-- Start Records shown --

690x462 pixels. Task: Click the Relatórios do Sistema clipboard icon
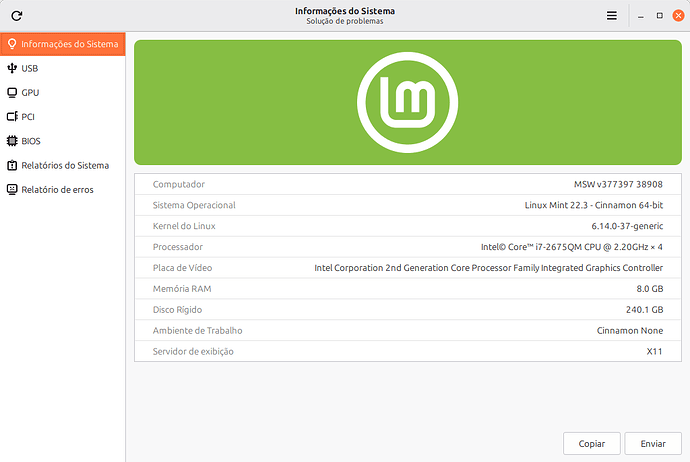click(12, 165)
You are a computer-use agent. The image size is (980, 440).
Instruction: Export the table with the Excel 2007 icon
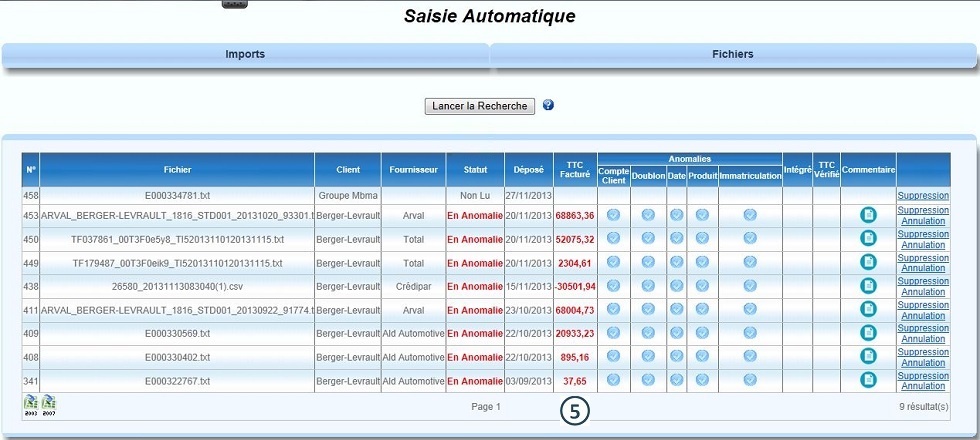coord(48,404)
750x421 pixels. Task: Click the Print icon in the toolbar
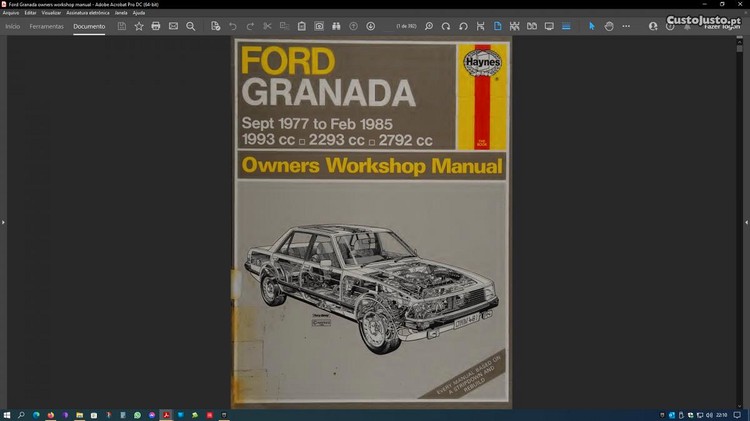[x=156, y=26]
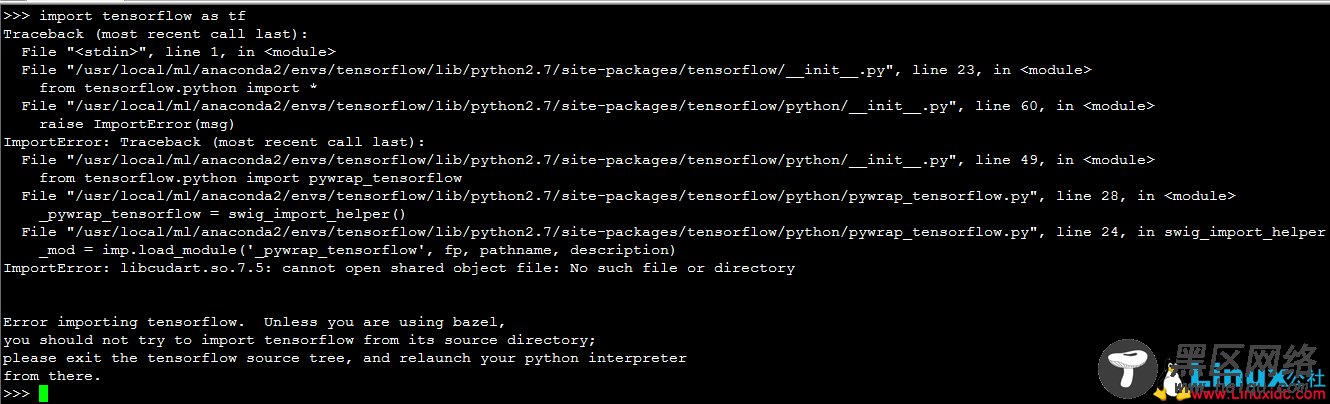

-- End Records shown --

## Short problem
Give every line of the items above as a numbered list, leaving out blank lines and the pictures.

## Solution to this task
1. 690x462 pixels. Task: Click the Relatórios do Sistema clipboard icon
2. click(12, 165)
3. You are a computer-use agent. The image size is (980, 440).
4. Instruction: Export the table with the Excel 2007 icon
5. coord(48,404)
6. 750x421 pixels. Task: Click the Print icon in the toolbar
7. [x=156, y=26]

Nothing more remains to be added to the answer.